WORK TASK >> Make an exact copy of the lines from the one holding "Screen dimensions: 1027x586" through the end of the entries below, both ends kept, and of nothing else. Exclude pictures.

PROVIDED RECORDS >>
..........
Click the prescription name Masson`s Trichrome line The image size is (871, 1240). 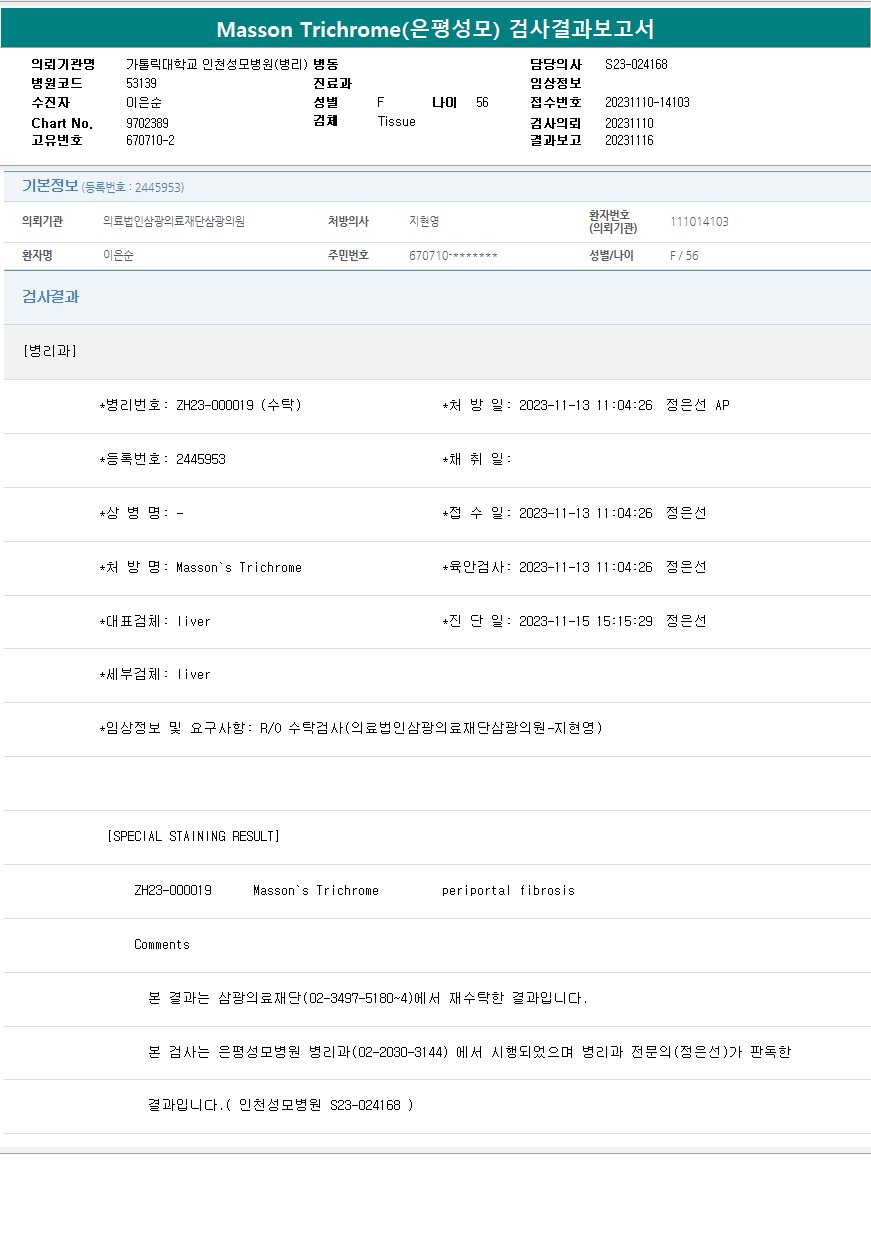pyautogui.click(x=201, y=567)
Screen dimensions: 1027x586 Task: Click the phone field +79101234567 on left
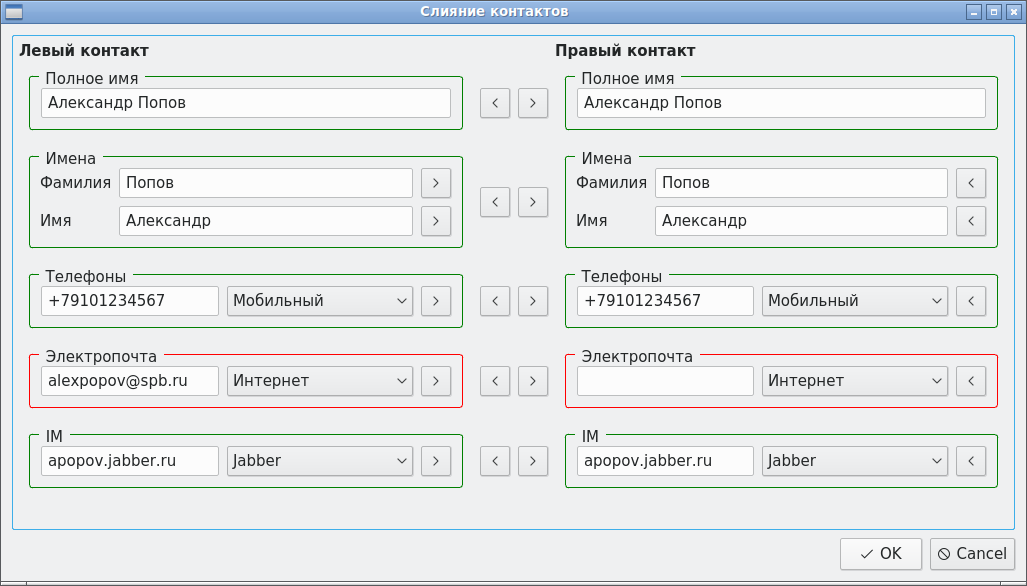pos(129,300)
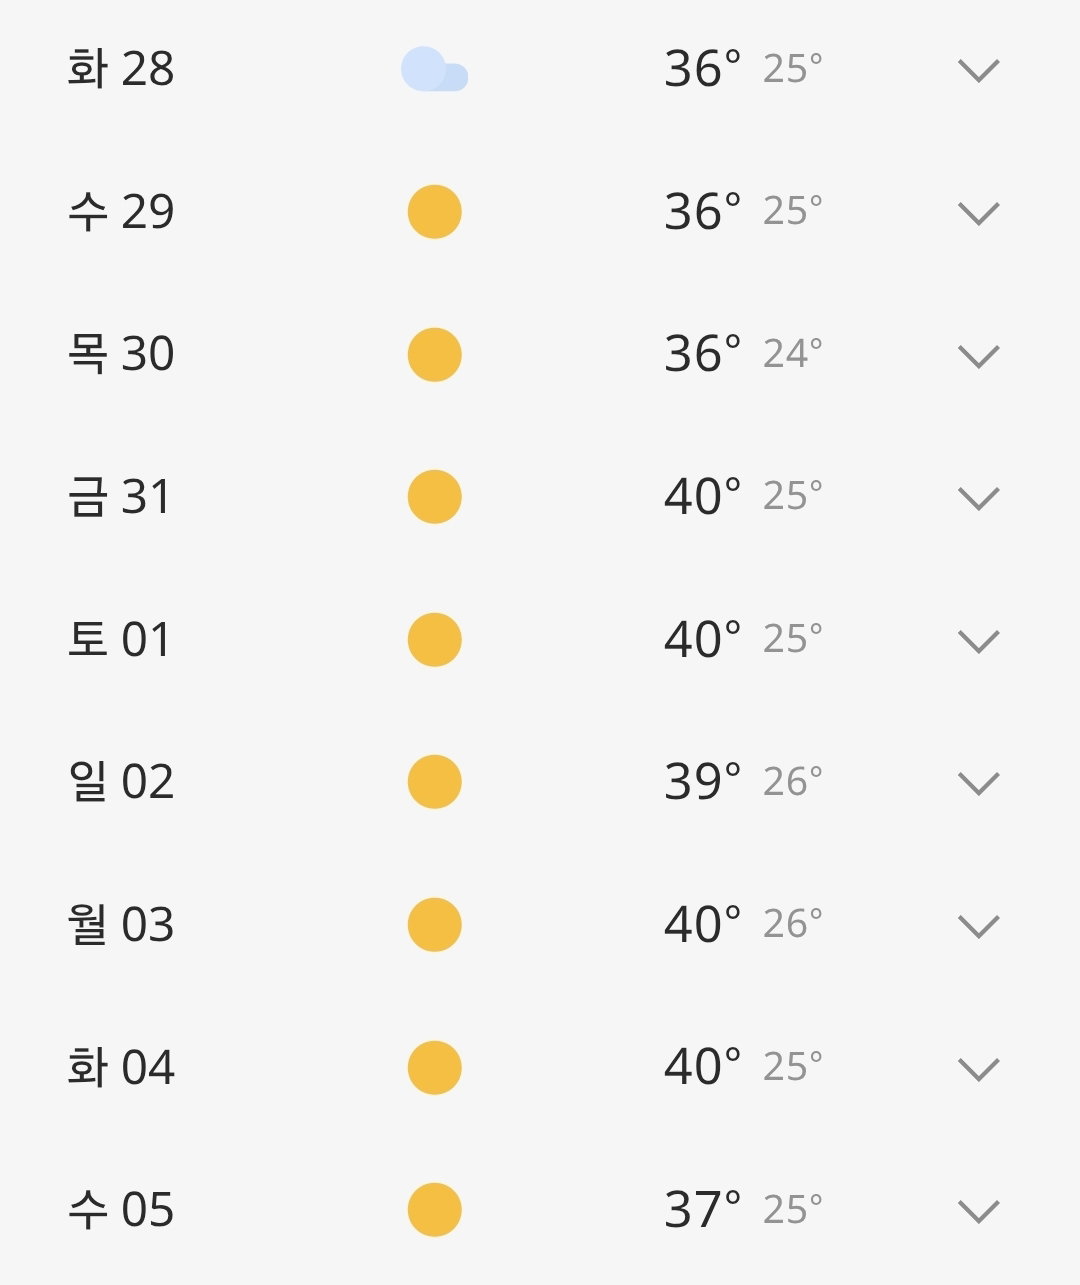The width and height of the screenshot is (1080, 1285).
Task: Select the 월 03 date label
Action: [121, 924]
..........
RESULT OF THE EXERCISE >>
Screen dimensions: 1027x586 Task: Click the phone field +79101234567 on left
pos(129,300)
The width and height of the screenshot is (1080, 1285).
Task: Select the 월 03 date label
Action: [121, 924]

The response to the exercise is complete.